Lyle Talbot began his career as an itinerant carnival and vaudeville performer before eventually making his way to Hollywood.
Hulton Archive
/
Getty Images
Lyle Talbot began his career as an itinerant carnival and vaudeville performer before eventually making his way to Hollywood.

If you look up the name Lyle Talbot on IMDb, you'll find dozens of films and television shows he appeared in, starting with the 1931 short The Nightingale and ending with roles on Newhart and Who's the Boss. He made a movie with Bogart before Bogart was a star. He worked with child star Shirley Temple, was featured in the Ed Wood cult classics Plan 9 from Outer Space and Glen or Glenda?, and had a recurring role on The Adventures of Ozzie and Harriet as Ozzie's friend and neighbor Joe Randolph.

Talbot's daughter, Margaret Talbot, a staff writer for The New Yorker, has written a new book about her father's life in show business. It's called The Entertainer: Movies, Magic and My Father's Twentieth Century. In writing about her dad's expansive career, she also explores how show business evolved across his era.

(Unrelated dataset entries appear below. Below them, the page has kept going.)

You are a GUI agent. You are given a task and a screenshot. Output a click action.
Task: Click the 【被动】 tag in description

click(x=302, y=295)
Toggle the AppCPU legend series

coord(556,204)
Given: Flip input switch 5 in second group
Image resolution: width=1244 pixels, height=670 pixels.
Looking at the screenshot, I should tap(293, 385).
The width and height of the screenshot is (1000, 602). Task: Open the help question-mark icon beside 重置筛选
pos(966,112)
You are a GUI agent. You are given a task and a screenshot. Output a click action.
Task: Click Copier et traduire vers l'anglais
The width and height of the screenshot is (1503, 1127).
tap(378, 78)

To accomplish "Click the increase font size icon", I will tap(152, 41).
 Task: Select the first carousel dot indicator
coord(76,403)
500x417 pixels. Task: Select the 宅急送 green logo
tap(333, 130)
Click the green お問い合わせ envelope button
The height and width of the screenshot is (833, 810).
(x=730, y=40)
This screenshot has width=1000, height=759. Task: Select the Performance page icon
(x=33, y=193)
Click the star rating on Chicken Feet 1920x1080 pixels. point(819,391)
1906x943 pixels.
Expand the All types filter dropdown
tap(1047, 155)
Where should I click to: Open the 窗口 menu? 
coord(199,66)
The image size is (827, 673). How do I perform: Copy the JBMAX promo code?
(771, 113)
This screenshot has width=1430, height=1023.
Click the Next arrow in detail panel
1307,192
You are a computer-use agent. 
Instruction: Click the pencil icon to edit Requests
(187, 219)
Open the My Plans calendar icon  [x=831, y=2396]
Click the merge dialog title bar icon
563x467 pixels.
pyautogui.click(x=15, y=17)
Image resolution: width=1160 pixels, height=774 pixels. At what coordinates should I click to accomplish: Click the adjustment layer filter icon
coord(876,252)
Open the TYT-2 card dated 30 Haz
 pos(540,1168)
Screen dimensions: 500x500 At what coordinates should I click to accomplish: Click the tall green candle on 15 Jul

Lyle Talbot began his entertainment career as a member of a touring carnival that also put on theatrical productions. His first real break came when he was hired by a traveling hypnotist named MacKnight, where his main role was to have rocks broken on his chest.

"He would 'volunteer' from the audience, he would come up, he would lie between two chairs, and then MacKnight would put him into a deep slumber, supposedly, although my father said actually he was never hypnotized," Margaret Talbot tells Fresh Air's Terry Gross. MacKnight would call up another audience member, and this person would wield a mallet and break the rocks on Lyle's chest.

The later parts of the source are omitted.